12. Out in the void of space, are people going to be barbecued by all the radiation?

Yes. No. Maybe. There are two primary sources of radiation. One is our sun, the other is from cosmic rays. There are various mitigation techniques for either kind, like thick layers of water or other materials to stop radiation. If you are in low Earth orbit, near the equator, you might be protected by the Earth's magnetic field, and you won't have to build in massive amounts of shielding material. In any case, much work needs to be done on the long term effects of radiation, and ways to escape its terrible effects.
13. If you have a constantly spinning station, are the people inside just going to be throwing up all the time?

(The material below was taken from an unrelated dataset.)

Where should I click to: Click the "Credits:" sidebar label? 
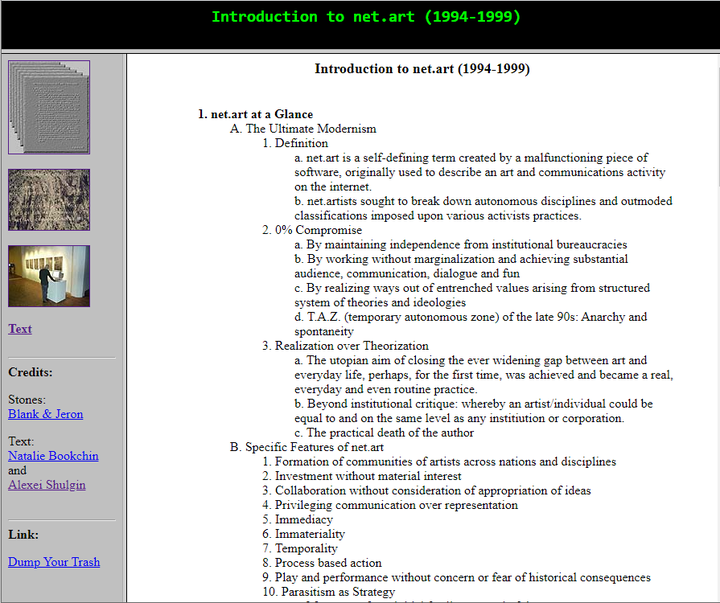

Opinion varies. A rough rule of thumb is 1 RPM is a decent maximum rotation rate, no matter what size of station you make. Most research on the subject involves experiments on Earth where a centrifuge spins with a rotation axis parallel to Earth's gravity. However in people's inner ears, gravity is not nullified, which complicates estimates of how much rotation people can tolerate, as people have to experience two orthogonal force vectors, resulting in a kind of perceived slanted "gravity" vector, rather than a single vector away from the axis of rotation. You can see an overview of rotational effects here.